→ **TASK TO COMPLETE**
Search the entries below for "Screen dimensions: 1436x505". Give that line and all the lines after it again, exactly, through the last, without pictures.

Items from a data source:

==========

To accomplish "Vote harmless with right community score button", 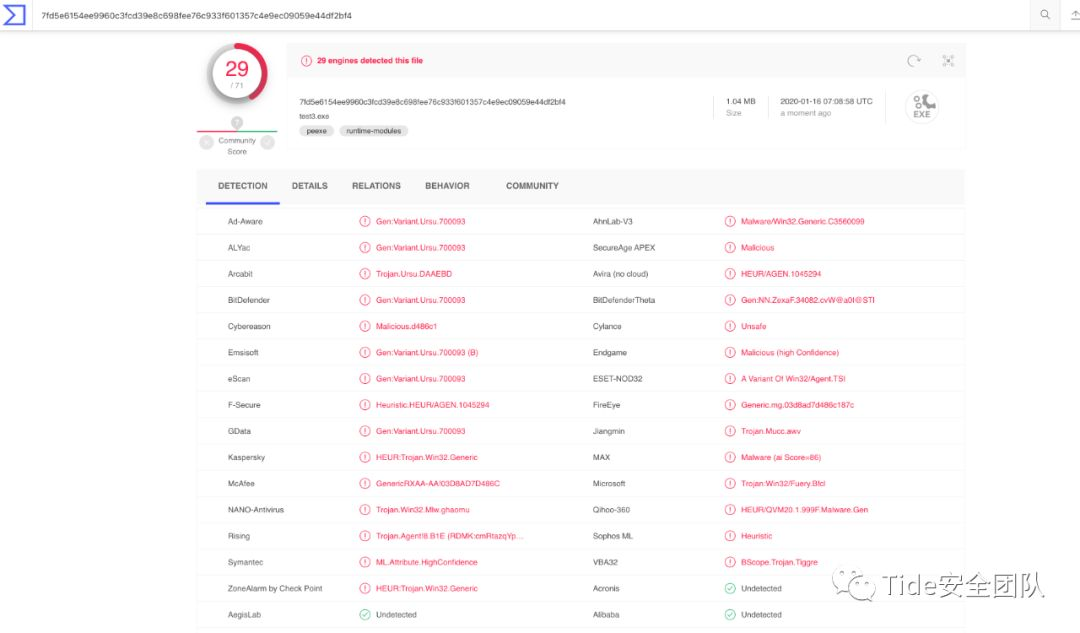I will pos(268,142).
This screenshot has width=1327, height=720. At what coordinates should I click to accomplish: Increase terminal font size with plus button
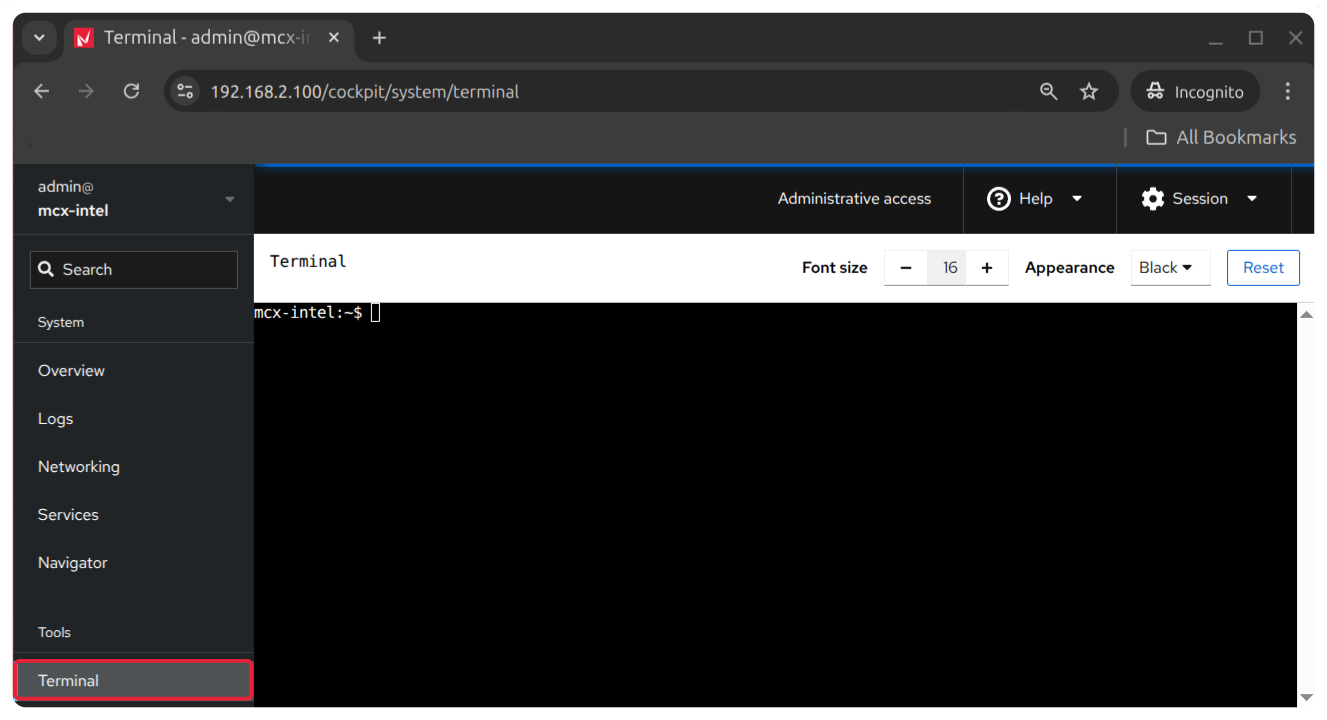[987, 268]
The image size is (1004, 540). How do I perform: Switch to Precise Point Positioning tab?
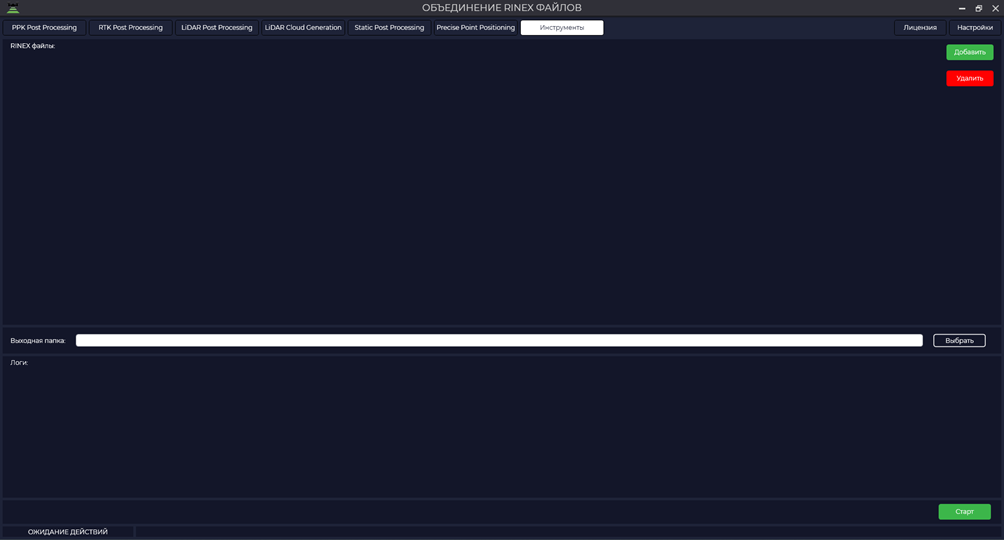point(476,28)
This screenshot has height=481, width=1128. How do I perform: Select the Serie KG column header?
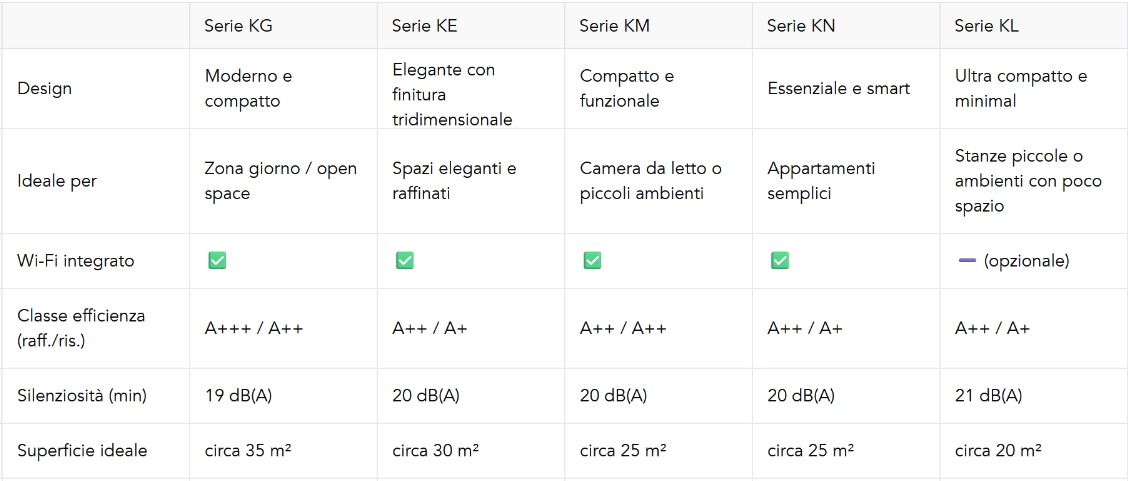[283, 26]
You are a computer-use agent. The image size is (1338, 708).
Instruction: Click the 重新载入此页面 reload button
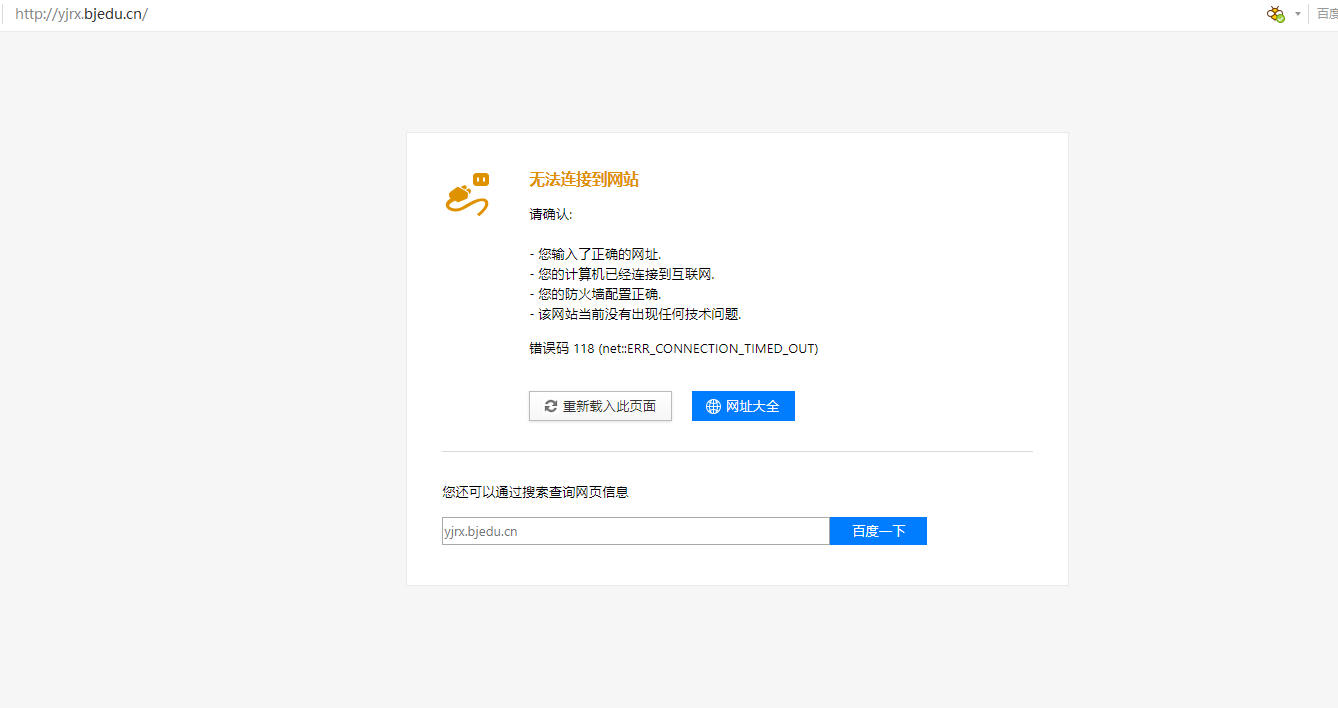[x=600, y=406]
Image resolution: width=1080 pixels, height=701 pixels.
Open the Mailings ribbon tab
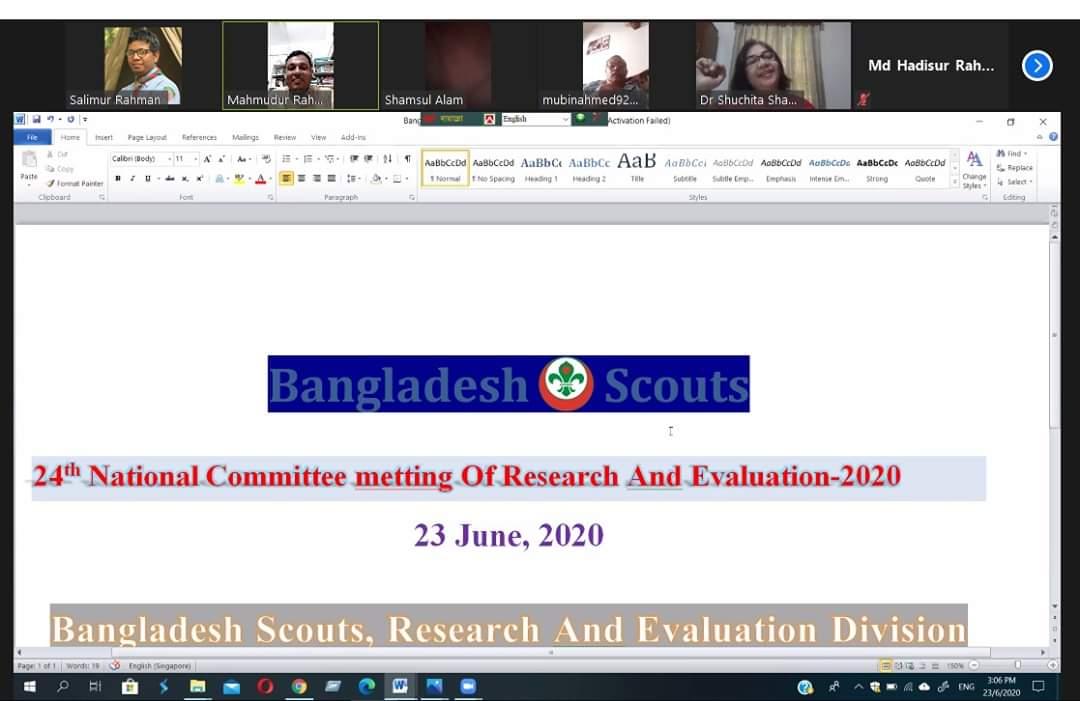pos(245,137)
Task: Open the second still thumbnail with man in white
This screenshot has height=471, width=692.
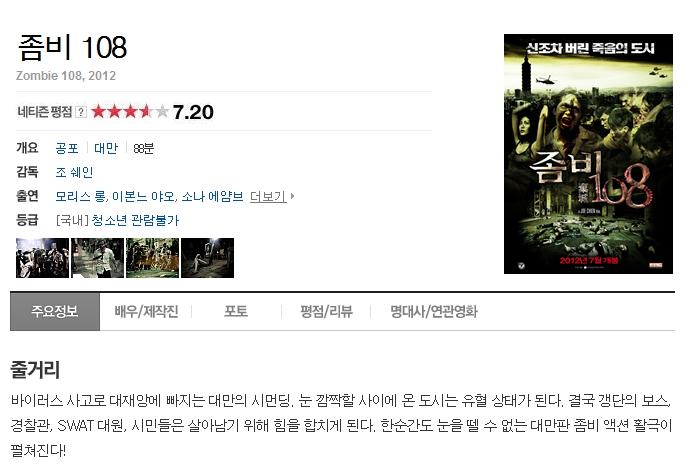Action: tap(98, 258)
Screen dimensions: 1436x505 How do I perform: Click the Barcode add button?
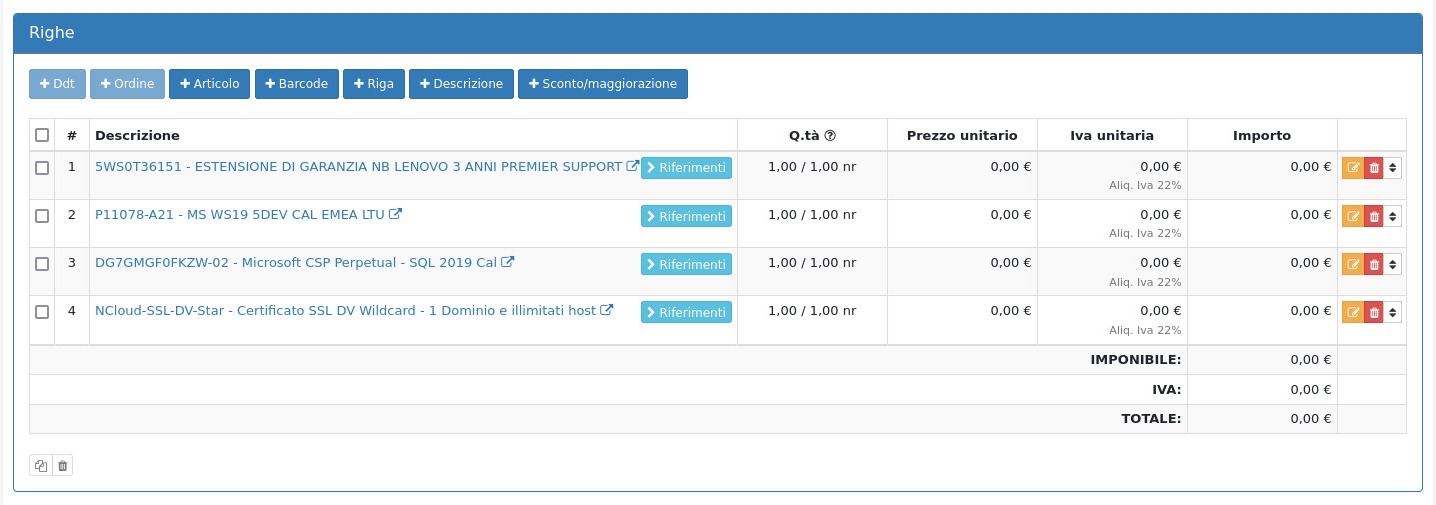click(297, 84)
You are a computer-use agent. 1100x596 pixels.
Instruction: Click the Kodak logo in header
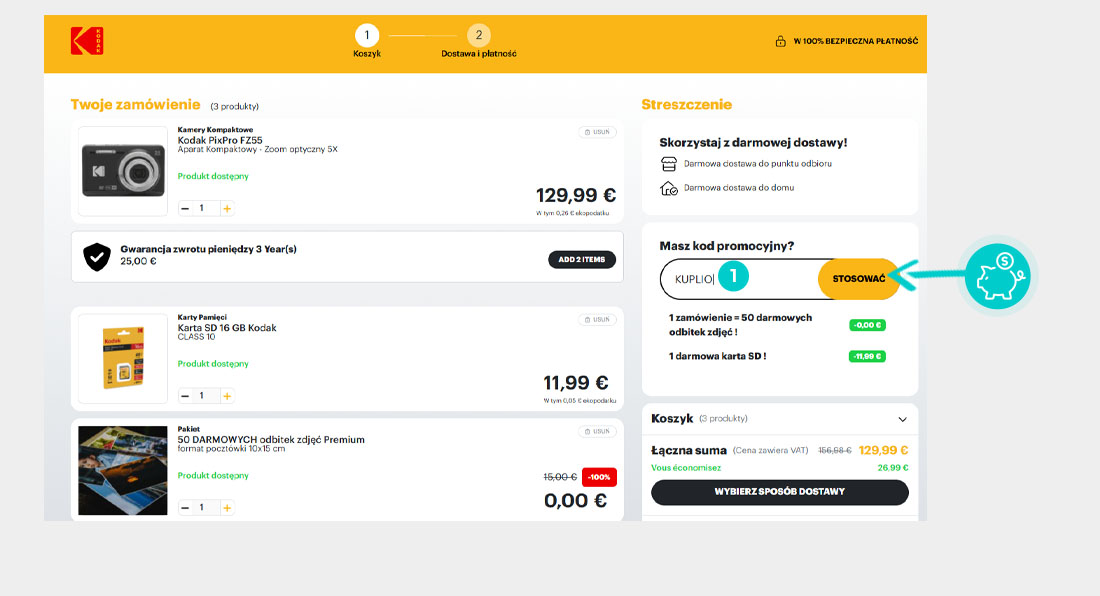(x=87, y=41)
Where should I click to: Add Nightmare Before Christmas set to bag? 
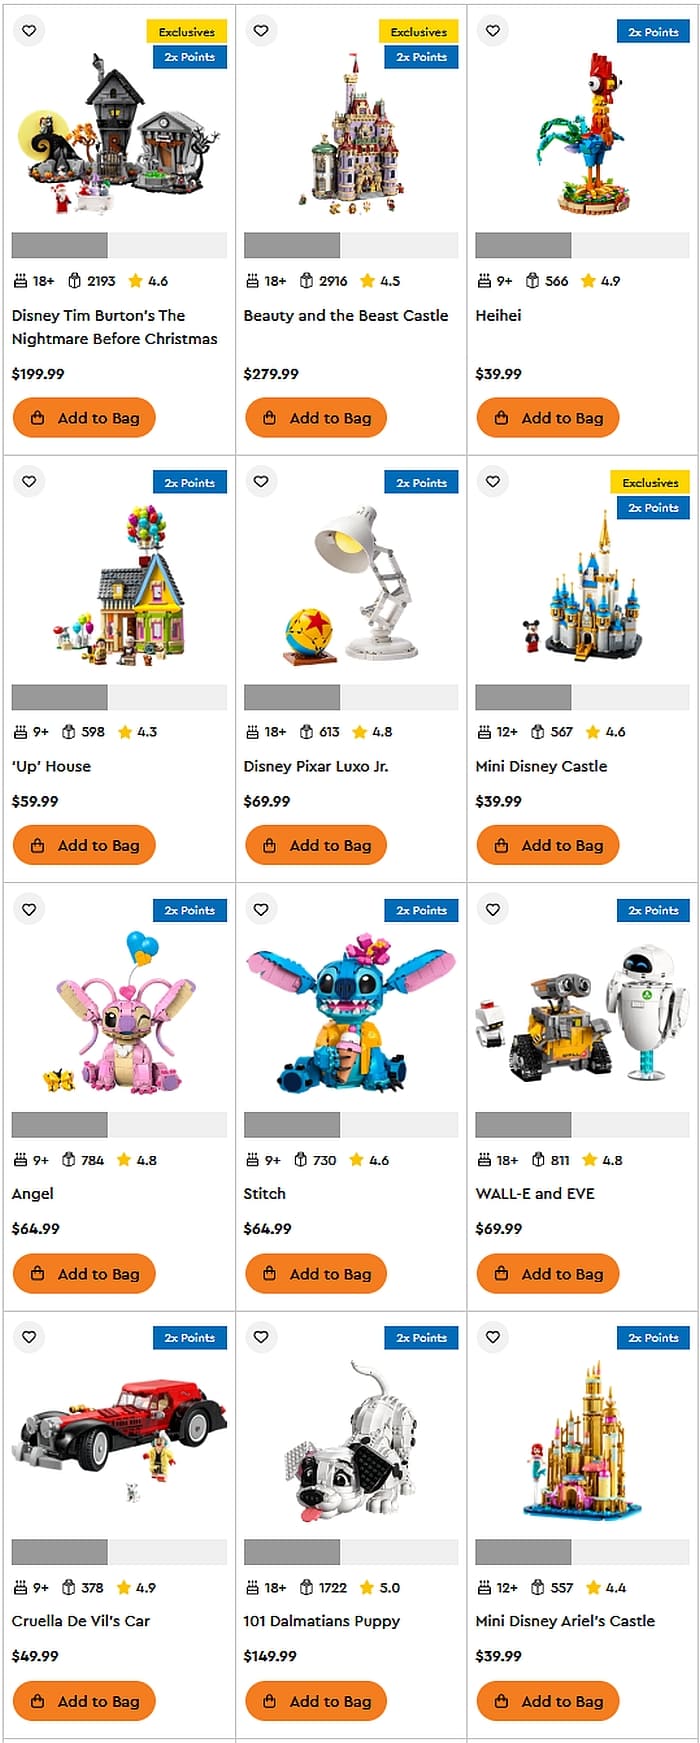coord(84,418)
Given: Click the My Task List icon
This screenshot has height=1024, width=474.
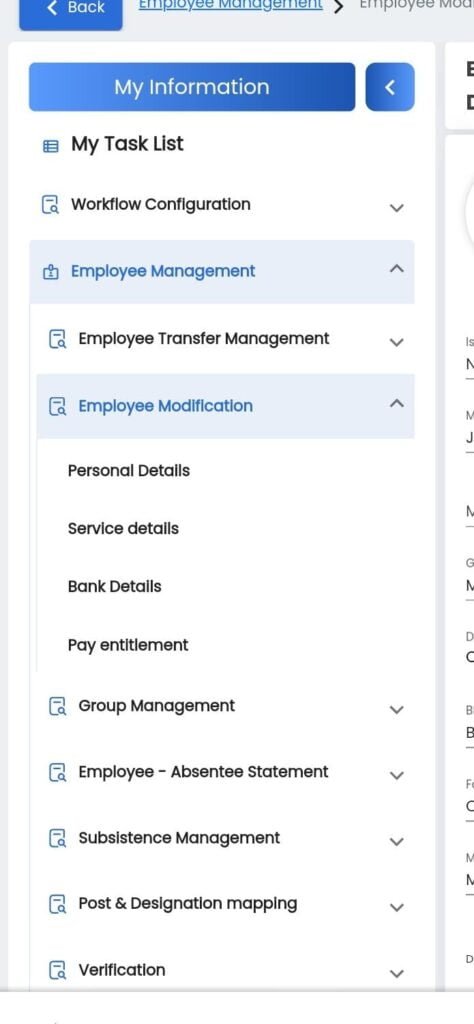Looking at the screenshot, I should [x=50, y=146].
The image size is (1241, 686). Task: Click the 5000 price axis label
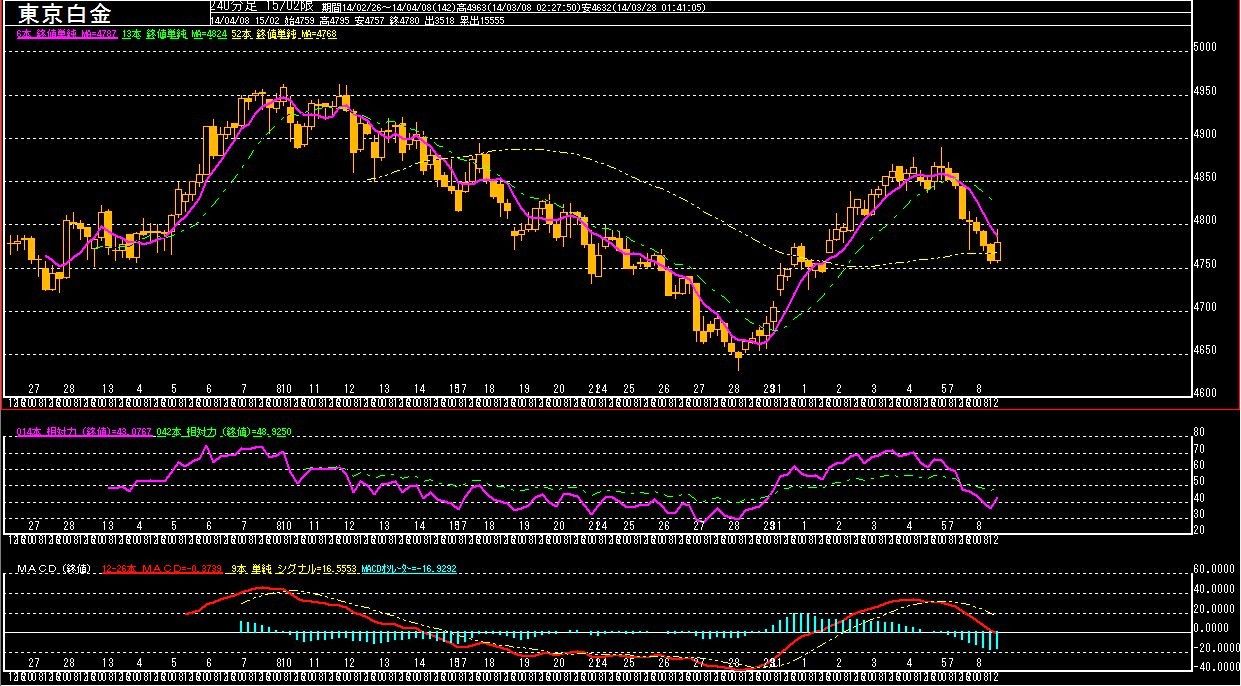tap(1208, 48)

==========

→ **TASK OUTPUT**
Screen dimensions: 1436x505 How do I perform: Click the Barcode add button?
click(297, 84)
You are a computer-use agent. 1100x596 pixels.
Instruction: Click the Kodak logo in header
(x=87, y=41)
Where should I click to: Add Nightmare Before Christmas set to bag? 
coord(84,418)
Given: Click the My Task List icon
This screenshot has height=1024, width=474.
Looking at the screenshot, I should [x=50, y=146].
The image size is (1241, 686). Task: Click the 5000 price axis label
tap(1208, 48)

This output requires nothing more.